Plotting and comparing columns identified a few persons with significantly higher values than the 'normal' distribution, specifically a short list of names appeared in the majority of shortlisted top 10.

'salary' : 'FREVERT MARK A, LAY KENNETH L, SKILLING JEFFREY K
'deferral_payments' : FREVERT MARK A
'total_payments': 'LAY KENNETH L'.
'exercised_stock_options' : 'HIRKO JOSEPH' and 'LAY KENNETH L'.
'bonus' : BELDEN TIMOTHY N, SKILLING JEFFREY K, LAY KENNETH L, LAVORATO JOHN J
'restricted_stock' : WHITE JR THOMAS E, LAY KENNETH L
'restricted_stock_deferred' : BHATNAGAR SANJAY
'total_stock_value' : RICE KENNETH D, PAI LOU L, SKILLING JEFFREY K, HIRKO JOSEPH, LAY KENNETH L
'expenses' : URQUHART JOHN A, MCCLELLAN GEORGE
'loan_advances' : PICKERING MARK R, FREVERT MARK A, LAY KENNETH L (only three non-zero values in this column)
'from_messages' : KAMINSKI WINCENTY J
'from_this_person_to_poi' : BECK SALLY W, KEAN STEVEN J, LAVORATO JOHN J, DELAINEY DAVID W
'director_fees' : significent banding observed around 1M and at 0.4M. No obvious outliers.

Several of these plots showed a very significent disparity between the shortlisted names and general employees. Current senior executive remuneration trends commonly result in remuneration packages including various forms of stock incentives. While the disparities in forms of remuneration and total remuneration are not indicative of the person being a Person Of Interest (POI), the recurrence of names known to be POI provides good reason to examine this data in more detail using statistical methods. Also of interest is the correlation between publically reported remuneration packages due to regulatory requirements and remuneration less visible to scrutiny via public financial reports.

Algorythmic Analysis

Various algorythmic methods were compared as a revision/warm up exercise.

Naive Bayes

The Naive Bayes method was tested using various keys to identify which provided the highest accuracy. (poi_id_Naive_Bayes1.py)

keys clf.score accuracy_score
salary, total_payments, exercised_stock_options 0.845360824742 0.833333333333
total_payments, exercised_stock_options 0.845360824742 0.854166666667
total_payments 0.876288659794 0.833333333333
exercised_stock_options 0.886597938144 0.875
from_poi_to_this_person 0.886597938144 0.854166666667
salary 0.886597938144 0.833333333333
from_this_person_to_poi 0.886597938144 0.854166666667
nb: clf.score [clf.score(a_train, b_train)] compares the accuracy of predictions on training data.
nbb: accuracy_score [accuracy_score(b_test, b_pred)] compares predicted values with known values on a test set.

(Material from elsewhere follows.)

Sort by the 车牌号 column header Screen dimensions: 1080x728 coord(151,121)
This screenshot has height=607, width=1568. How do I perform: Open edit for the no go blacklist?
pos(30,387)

Interestingly, while several keys and combinations of keys provided accuracy in the range 83%-88%, none of these models demonstrated a significently higher accuracy than others. The key with the highest accuracy was salary.

An interesting observation can be drawn from the accuracy wrt emails sent to a poi and emails received from a poi, persons receiving emails from a poi were marginally more likely to be a poi themselve than persons sending emails to a poi. Given the small % difference this factor alone needs further analysis to confirm accuracy as a predictor.

Support Vector Machines

The Support Vector Machines method required careful choice of kernel method to achieve a useful result. Some limited experimentaiton with C values was conducted to optimise results.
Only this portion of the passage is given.